Assignment:
Pick the lines holding the string "computer" out of the records and copy them.

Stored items
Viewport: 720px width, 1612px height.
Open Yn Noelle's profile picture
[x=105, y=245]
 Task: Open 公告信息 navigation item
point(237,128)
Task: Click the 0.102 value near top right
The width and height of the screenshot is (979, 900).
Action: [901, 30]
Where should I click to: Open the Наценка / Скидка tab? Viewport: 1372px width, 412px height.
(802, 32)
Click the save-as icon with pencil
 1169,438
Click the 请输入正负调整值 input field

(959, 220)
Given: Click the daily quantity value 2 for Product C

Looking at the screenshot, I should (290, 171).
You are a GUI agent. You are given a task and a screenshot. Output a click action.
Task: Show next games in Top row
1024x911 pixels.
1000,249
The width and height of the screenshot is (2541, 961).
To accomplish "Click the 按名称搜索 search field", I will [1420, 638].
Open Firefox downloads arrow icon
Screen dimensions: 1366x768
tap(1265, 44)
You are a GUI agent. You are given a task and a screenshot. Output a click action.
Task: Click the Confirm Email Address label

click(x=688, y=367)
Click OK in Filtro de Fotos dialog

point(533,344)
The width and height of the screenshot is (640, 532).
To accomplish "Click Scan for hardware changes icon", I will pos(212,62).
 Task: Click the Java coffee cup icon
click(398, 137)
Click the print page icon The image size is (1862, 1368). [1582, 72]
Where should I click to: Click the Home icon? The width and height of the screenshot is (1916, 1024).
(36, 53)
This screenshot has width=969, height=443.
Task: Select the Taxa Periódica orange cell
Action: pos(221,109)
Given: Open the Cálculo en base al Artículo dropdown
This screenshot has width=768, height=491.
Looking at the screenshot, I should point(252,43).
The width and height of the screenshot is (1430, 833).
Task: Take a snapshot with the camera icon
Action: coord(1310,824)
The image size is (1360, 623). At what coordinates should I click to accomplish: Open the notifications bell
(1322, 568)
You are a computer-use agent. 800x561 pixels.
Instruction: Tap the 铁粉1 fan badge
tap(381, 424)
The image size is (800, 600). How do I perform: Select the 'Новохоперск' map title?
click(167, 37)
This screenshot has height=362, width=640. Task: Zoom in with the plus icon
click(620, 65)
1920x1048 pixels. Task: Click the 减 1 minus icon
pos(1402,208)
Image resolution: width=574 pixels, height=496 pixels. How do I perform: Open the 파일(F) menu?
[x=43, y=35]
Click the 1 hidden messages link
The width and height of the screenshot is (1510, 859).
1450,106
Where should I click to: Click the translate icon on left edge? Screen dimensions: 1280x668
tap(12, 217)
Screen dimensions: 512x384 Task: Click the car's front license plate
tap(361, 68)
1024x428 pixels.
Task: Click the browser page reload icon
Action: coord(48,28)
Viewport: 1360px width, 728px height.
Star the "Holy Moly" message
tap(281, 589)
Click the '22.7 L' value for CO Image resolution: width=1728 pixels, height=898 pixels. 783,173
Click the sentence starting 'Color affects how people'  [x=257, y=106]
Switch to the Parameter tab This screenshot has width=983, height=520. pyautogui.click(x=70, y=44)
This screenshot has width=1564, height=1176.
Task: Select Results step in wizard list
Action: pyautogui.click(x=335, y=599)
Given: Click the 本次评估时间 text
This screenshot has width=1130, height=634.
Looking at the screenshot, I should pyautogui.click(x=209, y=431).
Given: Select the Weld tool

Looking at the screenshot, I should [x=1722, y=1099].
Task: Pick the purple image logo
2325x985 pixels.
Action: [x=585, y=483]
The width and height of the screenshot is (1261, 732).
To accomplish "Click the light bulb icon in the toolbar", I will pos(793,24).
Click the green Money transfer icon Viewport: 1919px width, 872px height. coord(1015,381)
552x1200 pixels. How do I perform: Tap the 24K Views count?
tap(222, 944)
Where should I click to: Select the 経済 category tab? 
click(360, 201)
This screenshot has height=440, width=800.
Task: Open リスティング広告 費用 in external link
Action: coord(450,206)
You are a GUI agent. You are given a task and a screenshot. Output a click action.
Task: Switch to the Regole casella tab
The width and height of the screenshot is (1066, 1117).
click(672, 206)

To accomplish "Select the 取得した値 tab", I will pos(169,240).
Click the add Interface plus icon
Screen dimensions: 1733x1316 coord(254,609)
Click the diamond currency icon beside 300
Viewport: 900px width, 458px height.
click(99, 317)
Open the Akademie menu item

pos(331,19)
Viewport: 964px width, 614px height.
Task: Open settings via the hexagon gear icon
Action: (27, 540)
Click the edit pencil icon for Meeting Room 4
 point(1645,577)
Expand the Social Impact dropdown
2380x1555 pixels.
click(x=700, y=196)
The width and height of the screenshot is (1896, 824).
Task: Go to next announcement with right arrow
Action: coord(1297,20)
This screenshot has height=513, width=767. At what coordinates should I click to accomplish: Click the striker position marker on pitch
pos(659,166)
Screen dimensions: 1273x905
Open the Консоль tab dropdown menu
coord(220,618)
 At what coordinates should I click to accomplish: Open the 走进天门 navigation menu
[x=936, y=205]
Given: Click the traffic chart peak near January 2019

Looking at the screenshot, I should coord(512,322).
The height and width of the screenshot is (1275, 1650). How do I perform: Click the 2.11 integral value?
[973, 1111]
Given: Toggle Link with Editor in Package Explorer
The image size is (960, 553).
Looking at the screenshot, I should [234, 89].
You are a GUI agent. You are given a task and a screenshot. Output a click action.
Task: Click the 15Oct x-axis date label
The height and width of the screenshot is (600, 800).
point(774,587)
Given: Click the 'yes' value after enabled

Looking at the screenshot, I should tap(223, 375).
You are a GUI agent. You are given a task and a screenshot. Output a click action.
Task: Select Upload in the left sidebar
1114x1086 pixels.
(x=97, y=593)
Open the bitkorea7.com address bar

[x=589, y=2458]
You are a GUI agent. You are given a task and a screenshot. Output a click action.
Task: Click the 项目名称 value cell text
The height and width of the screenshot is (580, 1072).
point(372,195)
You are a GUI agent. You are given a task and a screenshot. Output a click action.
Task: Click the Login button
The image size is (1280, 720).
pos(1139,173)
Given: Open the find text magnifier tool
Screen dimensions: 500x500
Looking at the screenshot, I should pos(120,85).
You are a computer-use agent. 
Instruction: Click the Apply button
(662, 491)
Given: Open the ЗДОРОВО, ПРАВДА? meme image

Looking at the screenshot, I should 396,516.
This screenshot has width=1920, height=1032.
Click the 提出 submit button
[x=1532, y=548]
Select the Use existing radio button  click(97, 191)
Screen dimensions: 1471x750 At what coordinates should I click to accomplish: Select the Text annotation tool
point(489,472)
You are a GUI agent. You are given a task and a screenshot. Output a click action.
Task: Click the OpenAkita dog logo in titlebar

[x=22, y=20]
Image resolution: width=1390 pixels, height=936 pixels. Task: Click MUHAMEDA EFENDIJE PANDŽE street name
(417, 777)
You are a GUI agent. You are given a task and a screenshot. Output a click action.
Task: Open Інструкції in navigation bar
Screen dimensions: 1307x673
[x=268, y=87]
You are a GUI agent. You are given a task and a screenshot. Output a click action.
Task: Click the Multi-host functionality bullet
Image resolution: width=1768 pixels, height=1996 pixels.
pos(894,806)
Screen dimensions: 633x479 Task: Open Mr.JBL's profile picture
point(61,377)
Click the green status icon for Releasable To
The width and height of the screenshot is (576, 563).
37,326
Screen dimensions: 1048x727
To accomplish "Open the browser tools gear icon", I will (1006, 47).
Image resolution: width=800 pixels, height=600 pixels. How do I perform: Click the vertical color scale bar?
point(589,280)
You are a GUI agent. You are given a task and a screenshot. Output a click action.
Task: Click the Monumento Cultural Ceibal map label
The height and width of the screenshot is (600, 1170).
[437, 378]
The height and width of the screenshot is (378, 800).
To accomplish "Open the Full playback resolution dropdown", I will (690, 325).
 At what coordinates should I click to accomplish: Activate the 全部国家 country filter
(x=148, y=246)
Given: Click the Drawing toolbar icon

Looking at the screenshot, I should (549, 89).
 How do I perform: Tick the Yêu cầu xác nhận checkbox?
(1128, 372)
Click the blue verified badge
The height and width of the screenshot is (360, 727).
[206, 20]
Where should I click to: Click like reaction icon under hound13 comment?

Solution to this exercise:
You are a computer-use agent. 800x561 pixels.
You are a computer-use agent. 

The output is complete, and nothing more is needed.